Они шли по Садовой, ночной ветер дул им в спину. Ширина почти пустынной мостовой создавала впечатление уединенности - они шли словно по берегу реки. До самого планетария они шли молча. Ник чувствовал даже некоторое облегчение от того, что скоро уедет и вынырнет из водоворота всяких сложностей, обступавших его здесь со всех сторон. С самого начала он не должен был настаивать на встречах с нею. Она слишком молода и склонна все идеализировать, она слишком романтически наивна, чтобы понять его и разобраться в своих чувствах. Она привыкла к людям помоложе, робким или настойчивым, которые либо вкладывали в свои слова серьезный смысл, либо совершенно явно не придавали им никакого значения. Такая девушка, как Валя, увидела бы подробности его жизни с тех пор, как он расстался с Руфью, только в черно-белом цвете, как бы упорно ни уверяла она себя, что способна различать и оттенки. Она, вероятно, была бы шокирована или, наоборот, усердно старалась бы все оправдать, снять с него всякую ответственность, хотя, в сущности, все, что с ним случилось, было само по себе логично, но понять это мог лишь тот, кто пережил то же самое или нечто очень похожее. Валя, конечно, не смогла бы понять человека, который ведет себя так, будто серьезно заинтересован ею, а на самом деле не чувствует ничего или по крайней мере не понимает, что он чувствует. Ей это показалось бы абсурдным - какой же смысл тогда притворяться?

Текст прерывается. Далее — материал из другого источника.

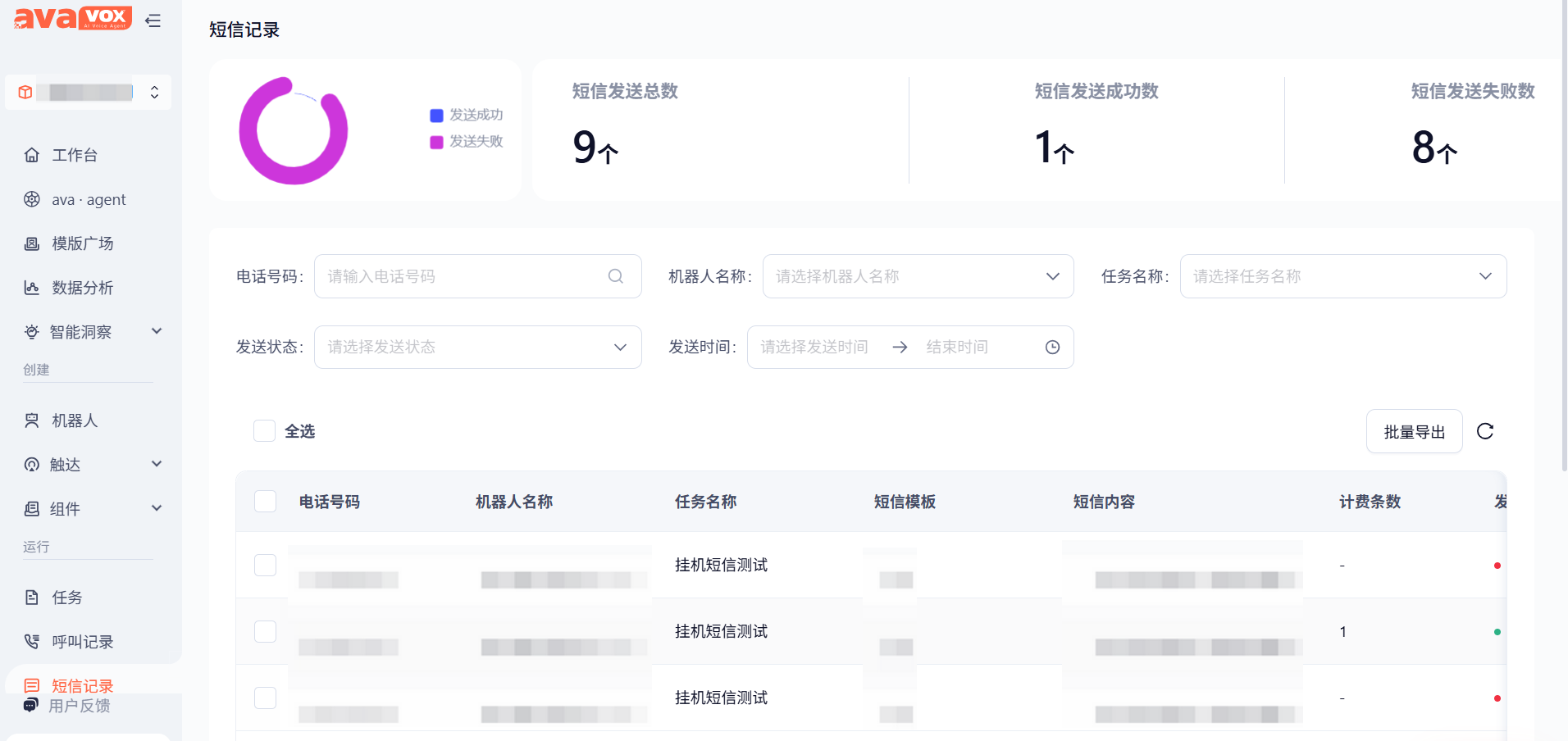This screenshot has height=741, width=1568.
Task: Open the 工作台 home icon
Action: (32, 155)
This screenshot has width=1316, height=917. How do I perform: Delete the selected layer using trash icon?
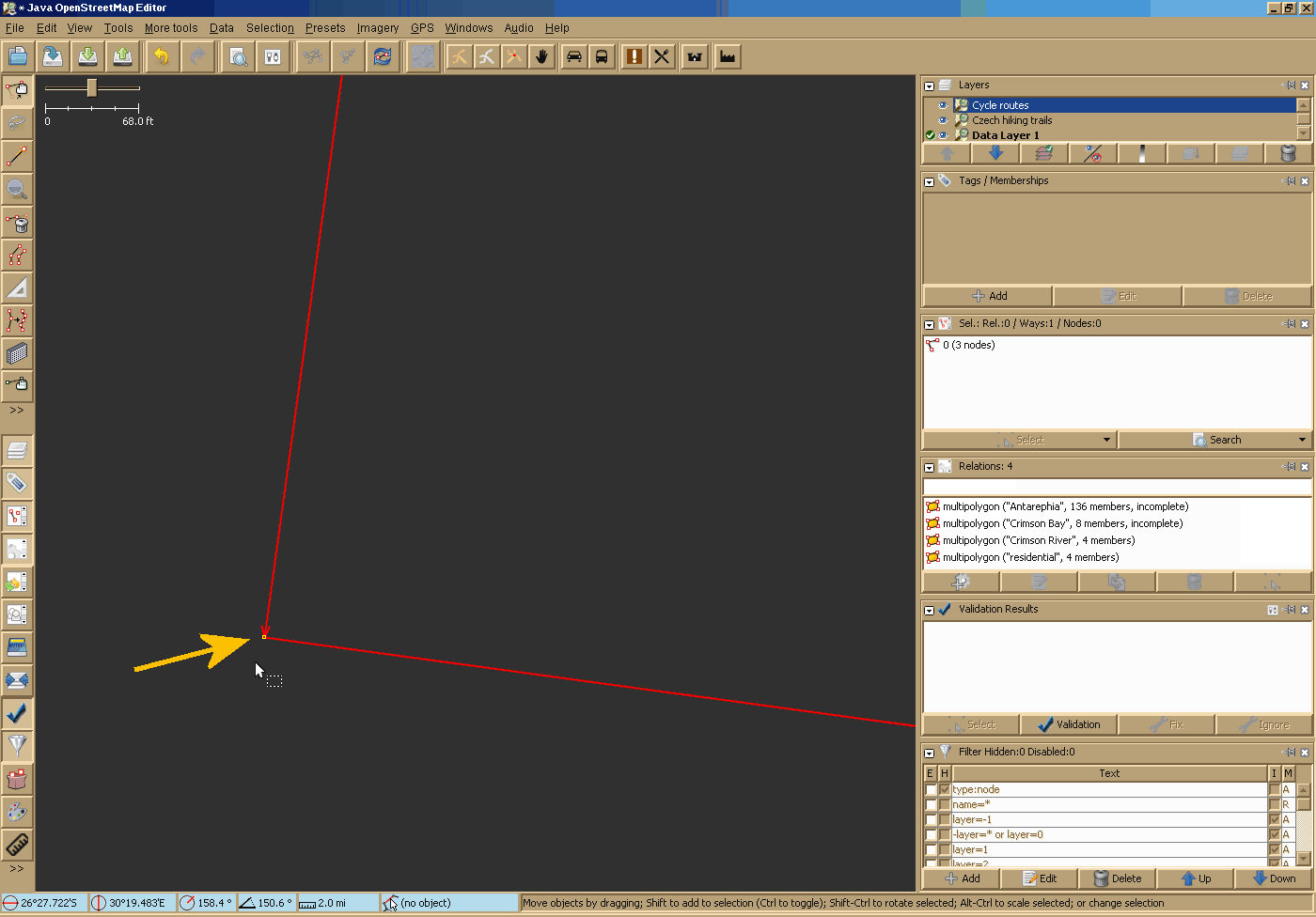1288,154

Это нельзя было объяснить просто одиночеством, хотя вначале причиной всего было именно одиночество. Нельзя объяснить и привычкой - привычка предполагает наигранную влюбленность, искусственно подогреваемую нежность и все приемы опытного соблазнителя. Он не умел объяснить, что это такое, потому что и сам не совсем понимал себя. И тем не менее что-то заставляло его искать ее общества, придумывать поводы снова увидеться с нею, несмотря на ее явное нежелание, - и вот к чему это привело: они идут по безлюдной улице, она держит его под руку, и оба тщетно стараются скрыть, как им тяжело. Они свернули с Садовой в сторону зоопарка. Ветер ударил им в лицо.

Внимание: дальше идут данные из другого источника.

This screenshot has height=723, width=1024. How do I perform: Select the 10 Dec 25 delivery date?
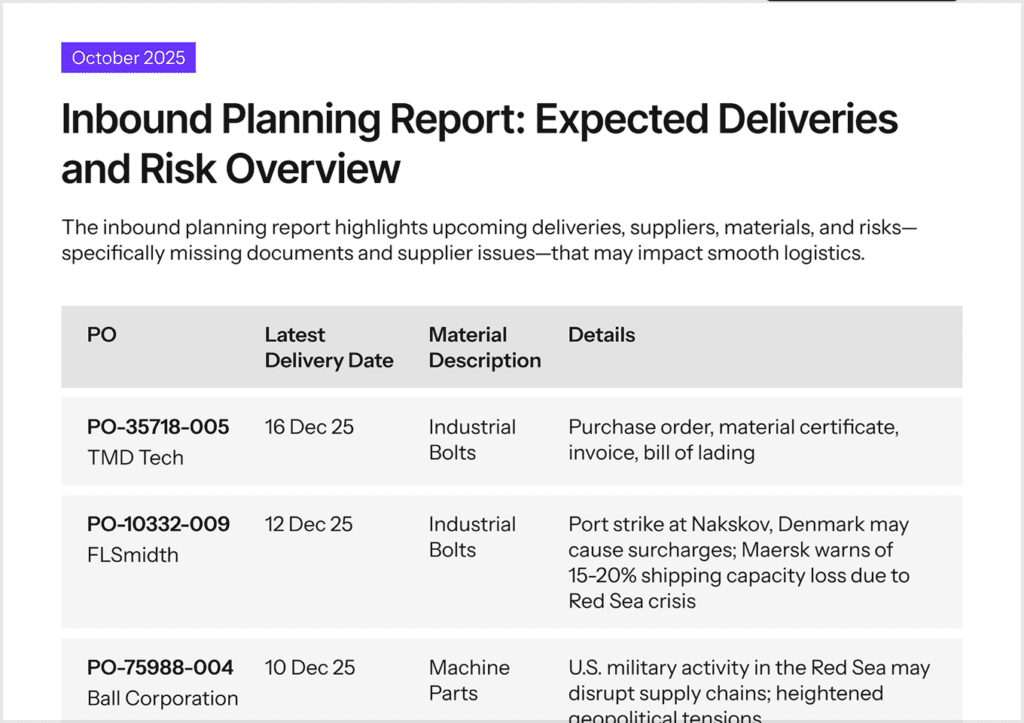click(x=310, y=667)
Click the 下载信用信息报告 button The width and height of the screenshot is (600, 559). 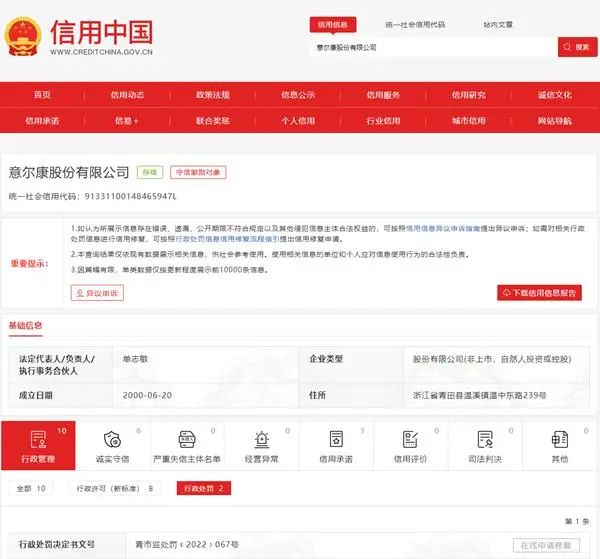[540, 293]
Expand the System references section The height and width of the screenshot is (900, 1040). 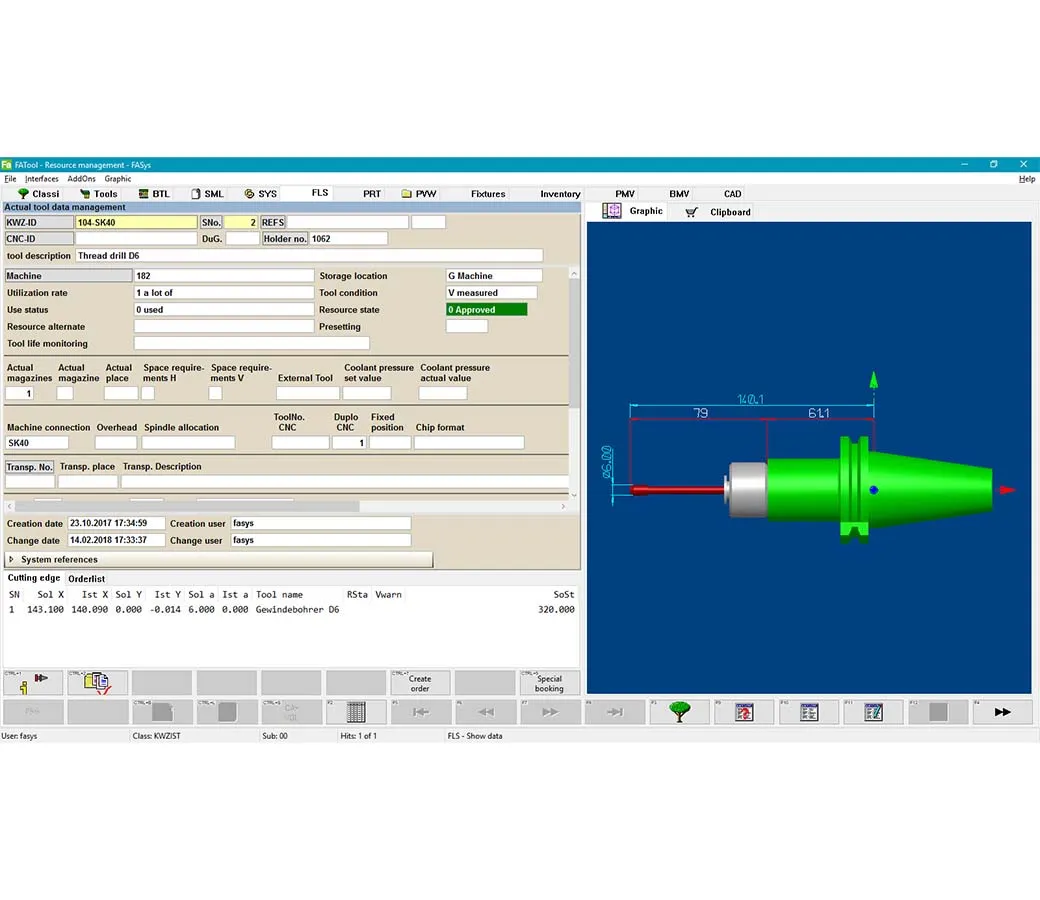(x=12, y=560)
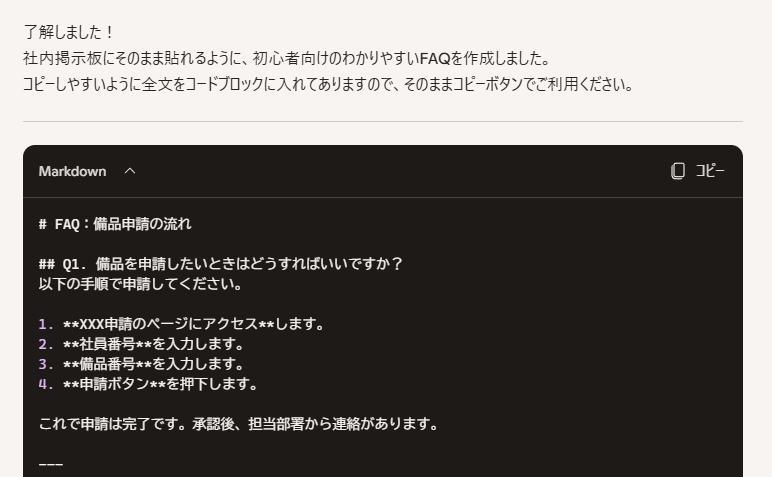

- А когда вы вернетесь домой, - заговорила наконец Валя, - у вас будет?.. Понимаете, - перебила она себя, - я знаю, что вы не женаты, что вы живете один в большом, прелестно обставленном доме с большим садом, что у вас много друзей и вы ходите на концерты, что у вас очень быстрая машина и ездите вы неосторожно, - я знаю от Гончарова многое, чего вы мне никогда не рассказывали. Я стараюсь представить себе вас в вашем мире, стараюсь представить себе вашу жизнь - и не могу. Для меня вы реальны только здесь. А там вы; станете опять только автором статей в научных журналах, Автором слишком знаменитым, чтобы стать реальным. - Она снова замолчала, потом ее вдруг словно прорвало. - Ради бога, засмейтесь! - взмолилась она. Пожалуйста!

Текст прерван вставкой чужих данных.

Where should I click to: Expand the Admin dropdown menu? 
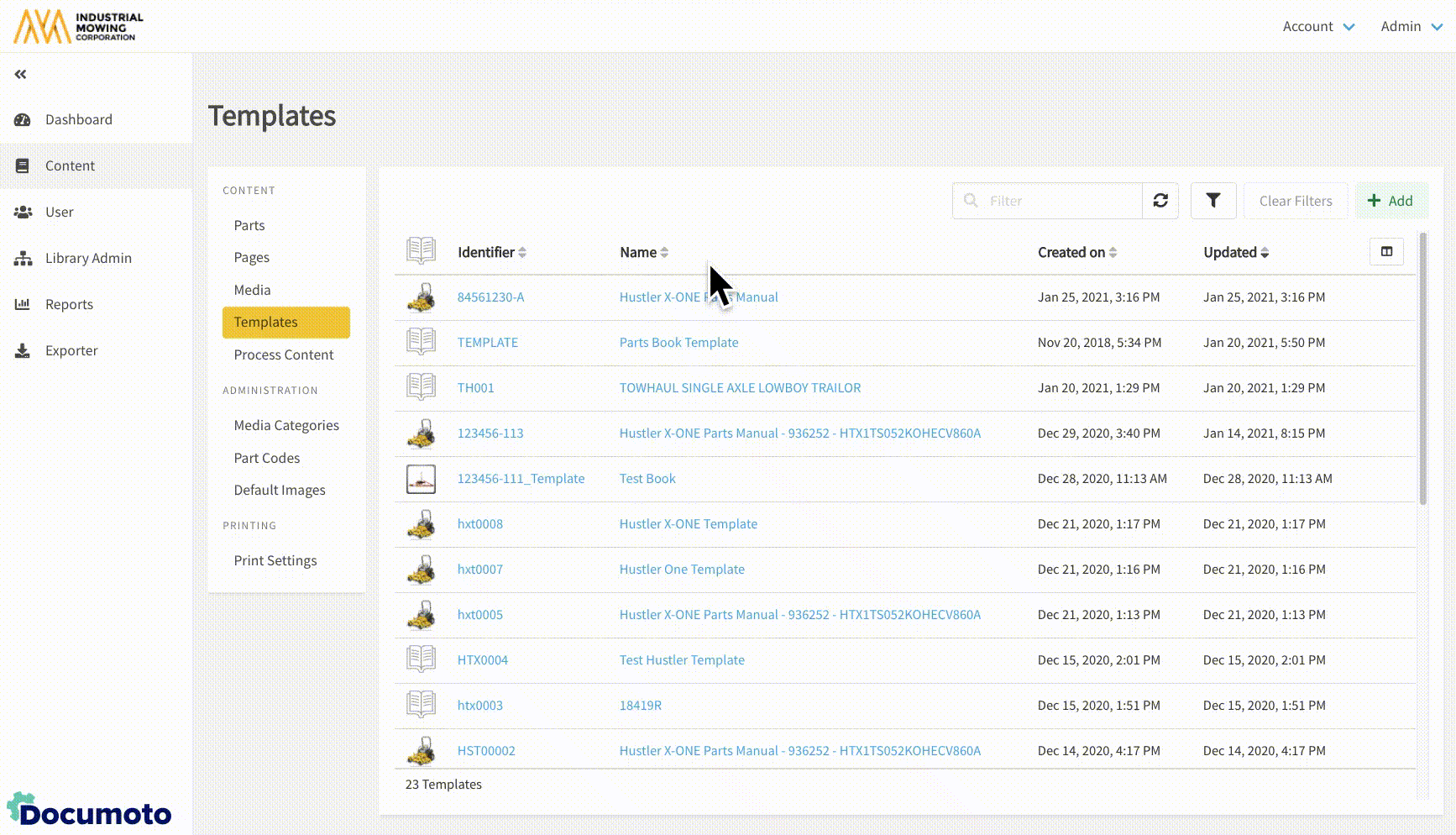[x=1411, y=26]
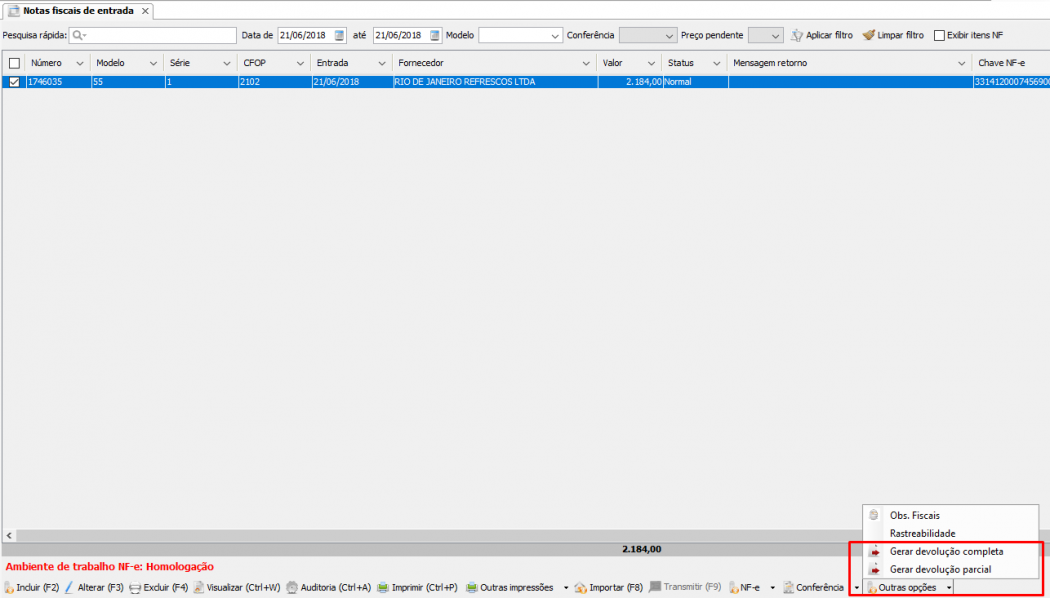Open Auditoria (Ctrl+A) from the toolbar

pyautogui.click(x=292, y=588)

Пальцы ее судорожно стиснули его руку, и внезапно, к его несказанному изумлению, она бросилась к нему на грудь и поцеловала его. Она вся дрожала, словно ей было не под силу выдержать такой натиск чувств, На какую-то долю секунды к сердцу его прихлынула горячая благодарность, затопив собою сострадание, во тотчас же и сострадание, и благодарность, и изумление - все выжег в нем ее голос, шепчущий слова, которых он не понимал, и этот горячий шепот, звучавший для него - впервые в жизни! - как квинтэссенция любви, проник, точно стрела, в далекое прошлое, в глубь прожитых годов и десятилетий, за пределы памяти и сознания, сквозь стенки наросших с тех пор костей и мышц, туда, где почти с начала его жизни лежал сгусток непролитых слез.